_EXERCISE DIRECTIONS:_ Among the entries, which lines carry the string "link"? Copy every one.

_RECORD SET:_
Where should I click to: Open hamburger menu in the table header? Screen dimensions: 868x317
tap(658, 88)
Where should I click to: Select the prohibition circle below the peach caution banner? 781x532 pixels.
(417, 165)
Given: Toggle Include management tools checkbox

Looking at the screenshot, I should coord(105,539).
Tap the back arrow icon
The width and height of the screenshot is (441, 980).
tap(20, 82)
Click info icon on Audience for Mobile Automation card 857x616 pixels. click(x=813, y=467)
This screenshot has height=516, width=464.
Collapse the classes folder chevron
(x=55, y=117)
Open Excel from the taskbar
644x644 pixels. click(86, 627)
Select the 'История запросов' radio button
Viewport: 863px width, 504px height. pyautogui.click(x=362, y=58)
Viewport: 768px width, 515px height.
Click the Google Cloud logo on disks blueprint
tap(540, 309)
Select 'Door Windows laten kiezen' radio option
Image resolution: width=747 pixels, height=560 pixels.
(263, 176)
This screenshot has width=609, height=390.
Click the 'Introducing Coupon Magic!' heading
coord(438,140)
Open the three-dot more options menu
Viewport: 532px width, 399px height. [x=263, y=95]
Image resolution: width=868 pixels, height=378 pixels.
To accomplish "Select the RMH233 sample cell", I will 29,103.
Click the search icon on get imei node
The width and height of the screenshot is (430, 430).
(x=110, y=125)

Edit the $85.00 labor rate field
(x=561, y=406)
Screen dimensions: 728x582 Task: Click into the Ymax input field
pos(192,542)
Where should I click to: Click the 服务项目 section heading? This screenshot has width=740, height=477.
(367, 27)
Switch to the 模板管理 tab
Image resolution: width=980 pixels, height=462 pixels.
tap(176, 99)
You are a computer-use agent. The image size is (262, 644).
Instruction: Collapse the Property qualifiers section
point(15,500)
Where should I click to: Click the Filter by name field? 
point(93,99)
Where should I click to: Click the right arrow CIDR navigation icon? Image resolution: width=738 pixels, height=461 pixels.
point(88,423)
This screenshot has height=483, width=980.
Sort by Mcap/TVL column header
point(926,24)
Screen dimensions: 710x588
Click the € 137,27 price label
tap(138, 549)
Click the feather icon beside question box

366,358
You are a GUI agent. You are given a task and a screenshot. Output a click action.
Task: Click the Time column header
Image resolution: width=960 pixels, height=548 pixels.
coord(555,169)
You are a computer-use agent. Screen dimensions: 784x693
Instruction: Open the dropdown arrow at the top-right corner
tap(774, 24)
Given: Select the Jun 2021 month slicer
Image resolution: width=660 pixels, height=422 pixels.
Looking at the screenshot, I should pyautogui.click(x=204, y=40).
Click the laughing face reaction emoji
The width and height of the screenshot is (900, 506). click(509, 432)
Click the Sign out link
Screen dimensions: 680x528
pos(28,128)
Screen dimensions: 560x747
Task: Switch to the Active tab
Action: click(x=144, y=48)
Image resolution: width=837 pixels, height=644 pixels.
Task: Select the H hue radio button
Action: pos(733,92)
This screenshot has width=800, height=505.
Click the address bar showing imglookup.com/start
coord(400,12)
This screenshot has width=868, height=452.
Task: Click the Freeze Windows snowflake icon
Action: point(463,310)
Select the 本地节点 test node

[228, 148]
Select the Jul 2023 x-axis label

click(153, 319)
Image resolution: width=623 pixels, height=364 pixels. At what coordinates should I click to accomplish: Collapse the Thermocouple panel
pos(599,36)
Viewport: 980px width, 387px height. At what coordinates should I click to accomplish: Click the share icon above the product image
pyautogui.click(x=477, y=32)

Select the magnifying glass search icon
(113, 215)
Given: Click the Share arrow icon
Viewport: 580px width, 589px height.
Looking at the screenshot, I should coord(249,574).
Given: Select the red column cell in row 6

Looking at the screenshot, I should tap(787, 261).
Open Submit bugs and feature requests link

_COMPLETED EXERCISE:_
Click the Sign out link
Open Submit bugs and feature requests link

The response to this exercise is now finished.